__WHAT IS BEING ASKED__
Rewrite the lines from the one containing "Click the help" up to and including the one containing "pos(213,256)", substituting "Command" for "Instruction" and leaving everything else as it is.

__MATERIAL TO PROCESS__
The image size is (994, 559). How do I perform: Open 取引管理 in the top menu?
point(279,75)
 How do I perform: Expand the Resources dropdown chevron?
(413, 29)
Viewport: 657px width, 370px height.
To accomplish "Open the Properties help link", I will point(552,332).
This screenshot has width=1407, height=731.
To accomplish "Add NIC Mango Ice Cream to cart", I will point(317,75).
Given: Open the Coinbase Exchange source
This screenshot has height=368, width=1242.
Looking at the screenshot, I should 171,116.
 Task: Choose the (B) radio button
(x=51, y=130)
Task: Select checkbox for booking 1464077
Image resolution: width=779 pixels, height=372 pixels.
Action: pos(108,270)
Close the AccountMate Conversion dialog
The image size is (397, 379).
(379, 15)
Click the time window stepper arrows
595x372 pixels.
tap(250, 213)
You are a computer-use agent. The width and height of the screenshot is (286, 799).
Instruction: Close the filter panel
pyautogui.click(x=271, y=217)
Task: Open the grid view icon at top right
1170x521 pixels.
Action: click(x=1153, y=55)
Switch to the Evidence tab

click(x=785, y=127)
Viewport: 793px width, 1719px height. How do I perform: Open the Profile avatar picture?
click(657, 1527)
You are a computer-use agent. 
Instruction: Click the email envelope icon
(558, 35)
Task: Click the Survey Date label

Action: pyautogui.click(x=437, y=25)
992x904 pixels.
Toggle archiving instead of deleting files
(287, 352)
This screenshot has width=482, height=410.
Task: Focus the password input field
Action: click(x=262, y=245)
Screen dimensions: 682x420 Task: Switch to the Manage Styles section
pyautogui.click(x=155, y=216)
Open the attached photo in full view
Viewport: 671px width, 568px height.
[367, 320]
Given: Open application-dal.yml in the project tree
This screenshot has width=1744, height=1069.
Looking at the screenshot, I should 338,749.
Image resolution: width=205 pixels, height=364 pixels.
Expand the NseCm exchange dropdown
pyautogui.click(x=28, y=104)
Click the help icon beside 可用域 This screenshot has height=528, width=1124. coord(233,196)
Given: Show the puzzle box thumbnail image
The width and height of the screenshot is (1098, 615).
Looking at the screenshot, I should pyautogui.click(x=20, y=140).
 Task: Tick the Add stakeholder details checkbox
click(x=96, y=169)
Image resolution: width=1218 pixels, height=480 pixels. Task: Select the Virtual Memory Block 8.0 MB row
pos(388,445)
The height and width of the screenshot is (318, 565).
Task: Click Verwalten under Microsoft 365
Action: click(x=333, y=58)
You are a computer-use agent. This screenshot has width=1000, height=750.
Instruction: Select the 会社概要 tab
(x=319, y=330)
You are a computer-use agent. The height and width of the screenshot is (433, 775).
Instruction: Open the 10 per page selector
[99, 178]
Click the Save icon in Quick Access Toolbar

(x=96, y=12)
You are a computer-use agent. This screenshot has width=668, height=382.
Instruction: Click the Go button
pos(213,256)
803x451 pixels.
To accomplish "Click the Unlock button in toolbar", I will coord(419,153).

__COMPLETE OUTPUT__
Click the help icon beside 可用域 This screenshot has height=528, width=1124. coord(233,196)
Given: Show the puzzle box thumbnail image
The width and height of the screenshot is (1098, 615).
Looking at the screenshot, I should pyautogui.click(x=20, y=140).
 Task: Tick the Add stakeholder details checkbox
click(x=96, y=169)
Image resolution: width=1218 pixels, height=480 pixels. Task: Select the Virtual Memory Block 8.0 MB row
pos(388,445)
The height and width of the screenshot is (318, 565).
Task: Click Verwalten under Microsoft 365
Action: click(x=333, y=58)
You are a computer-use agent. This screenshot has width=1000, height=750.
Command: Select the 会社概要 tab
(x=319, y=330)
You are a computer-use agent. The height and width of the screenshot is (433, 775).
Command: Open the 10 per page selector
[99, 178]
Click the Save icon in Quick Access Toolbar

(x=96, y=12)
You are a computer-use agent. This screenshot has width=668, height=382.
Command: Click the Go button
pos(213,256)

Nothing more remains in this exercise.